The CBP ruling was based on two prior decision of the Court of Appeals for the Federal Circuit. In Xerox and Corrpro, the Federal Circuit said that under the applicable statutes and regulations, an importer cannot first assert a NAFTA claim in a protest. The question before the CIT is whether that principle applies to GSP claims. According to the CIT, the Federal Circuit did not go that far. In fact, the Federal Circuit explicitly said it was not suggesting that an as-entered liquidation can never give rise to a protest. The decision was limited to preferential claims under NAFTA. The ruling, therefore, was not persuasive.
Form this, the CIT concluded that the post-entry GSP claim can be first asserted in a protest. In other words, there is a protestable decision.
But, is there a Denied Protest?
Customs did not affirmatively deny the protest; it rejected the protest as invalid.

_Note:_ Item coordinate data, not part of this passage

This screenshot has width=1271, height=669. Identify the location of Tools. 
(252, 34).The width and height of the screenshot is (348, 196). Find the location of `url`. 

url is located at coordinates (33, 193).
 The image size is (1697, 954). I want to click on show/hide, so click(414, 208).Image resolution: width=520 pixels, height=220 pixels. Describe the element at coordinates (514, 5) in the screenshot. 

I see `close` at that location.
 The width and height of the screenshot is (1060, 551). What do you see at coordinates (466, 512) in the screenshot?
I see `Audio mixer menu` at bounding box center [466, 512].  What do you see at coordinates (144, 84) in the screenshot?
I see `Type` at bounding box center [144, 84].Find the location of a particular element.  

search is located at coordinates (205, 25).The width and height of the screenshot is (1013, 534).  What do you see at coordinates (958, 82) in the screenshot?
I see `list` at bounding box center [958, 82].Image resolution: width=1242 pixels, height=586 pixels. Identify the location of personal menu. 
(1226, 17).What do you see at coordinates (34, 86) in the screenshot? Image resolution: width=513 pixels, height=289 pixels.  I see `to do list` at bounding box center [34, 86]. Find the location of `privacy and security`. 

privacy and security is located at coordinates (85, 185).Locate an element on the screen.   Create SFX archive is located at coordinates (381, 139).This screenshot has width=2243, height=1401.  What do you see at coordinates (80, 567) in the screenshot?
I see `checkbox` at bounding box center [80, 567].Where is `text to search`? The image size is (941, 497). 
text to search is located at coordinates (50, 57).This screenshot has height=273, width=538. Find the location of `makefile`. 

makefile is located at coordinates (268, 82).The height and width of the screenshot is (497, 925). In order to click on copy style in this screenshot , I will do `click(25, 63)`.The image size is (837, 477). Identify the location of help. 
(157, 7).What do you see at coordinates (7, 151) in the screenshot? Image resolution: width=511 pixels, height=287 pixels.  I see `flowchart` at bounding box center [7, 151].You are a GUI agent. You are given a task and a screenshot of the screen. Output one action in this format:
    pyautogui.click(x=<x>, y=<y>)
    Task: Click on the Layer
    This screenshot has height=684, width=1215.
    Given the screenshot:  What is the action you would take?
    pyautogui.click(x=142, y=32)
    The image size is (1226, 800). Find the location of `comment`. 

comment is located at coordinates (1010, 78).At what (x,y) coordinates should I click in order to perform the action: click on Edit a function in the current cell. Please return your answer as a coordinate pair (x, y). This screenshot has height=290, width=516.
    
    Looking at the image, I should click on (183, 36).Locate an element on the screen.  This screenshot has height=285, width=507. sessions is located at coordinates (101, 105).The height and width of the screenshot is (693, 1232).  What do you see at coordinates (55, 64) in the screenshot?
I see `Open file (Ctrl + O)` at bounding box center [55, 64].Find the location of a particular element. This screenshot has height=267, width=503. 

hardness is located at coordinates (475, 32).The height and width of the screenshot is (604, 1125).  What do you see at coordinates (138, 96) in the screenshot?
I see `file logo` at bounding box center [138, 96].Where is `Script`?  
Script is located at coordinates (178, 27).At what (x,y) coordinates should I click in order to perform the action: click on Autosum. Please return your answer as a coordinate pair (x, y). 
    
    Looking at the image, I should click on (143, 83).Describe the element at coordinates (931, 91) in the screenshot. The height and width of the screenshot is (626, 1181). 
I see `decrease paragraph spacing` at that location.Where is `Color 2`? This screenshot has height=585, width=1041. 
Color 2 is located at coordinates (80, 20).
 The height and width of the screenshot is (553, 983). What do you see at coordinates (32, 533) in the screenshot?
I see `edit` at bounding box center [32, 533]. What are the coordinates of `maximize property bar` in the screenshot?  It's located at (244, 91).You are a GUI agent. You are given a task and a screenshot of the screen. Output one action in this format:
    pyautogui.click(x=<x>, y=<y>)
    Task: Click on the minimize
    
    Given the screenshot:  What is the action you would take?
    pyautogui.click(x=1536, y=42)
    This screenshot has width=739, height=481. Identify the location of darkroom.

Since 1581(a) requires a denied protest as the basis for jurisdiction, there is an issue of whether CBP’s action constitutes a denial.
It is easy enough to conclude that what CBP did was not an allowance of the protest. Was it a denial?
This is where things turn ugly for the importer.
Let’s assume it was a denial. In that case, the summons to the Court of International Trade would be due 180 days from the date of denial. In this case, the summons was filed beyond that date, but within the 2-year period allowed under 1581(i). If 1581(a) is the proper basis for jurisdiction the case is time barred.
But, CBP did not deny the protest. If it had, Customs would have followed the required procedures including providing a reason for the denial and notifying Zojirushi of its right to seek judicial review. Everything CBP did appears to have been calculated to communicate that no denial had occurred because the protests was simply rejected as not properly filed. Consequently, the rejection cannot be interpreted as a denial.
Where does that leave Zojirushi? Not without recourse. It turns out that a rejected protest is not exactly dead. But it is not quite alive either. It has not been denied but is not exactly pending either. I am certain that as far as CBP is concerned, the issue is decided and over. What we have here is The Walking Dead of Protests. But, unlike the walkers on TV, this one can be cured.
The law provides that whenever “a protest has not been allowed or denied in whole or in part,” the protestant can force a decision by seeking accelerated disposition under 19 USC 1515(b). Under the much maligned decision in Hitachi, the protestant can do this any time, even after the 2-year period in which CBP was supposed to act. Here, Customs has neither allowed nor denied the protest, that makes it open to accelerated disposition. If the protestant takes that route, it will likely have a denied protest after 30 days, and a ticket back to Court.
Because Zojirushi can get adequate relief under 1581(a), it cannot proceed under 1581(i). That means the case is dismissed but very much alive if Zojirushi demands accelerated disposition.
I am not a fan of the result in Hitachi, though I think it is legally correct. As a matter of policy, I think CBP should required to act on a protest within the 2-year period. If it can’t do that, I think the importer deserves finality and the protest should be deemed granted. At a minimum, it should be deemed denied and open to judicial review. But, I am not Congress and that is not the law. The nice thing about this decision, is that it makes lemonade out of what I think of legislative lemons by finding a means for the protestant to get to Court when CBP. That is a good result.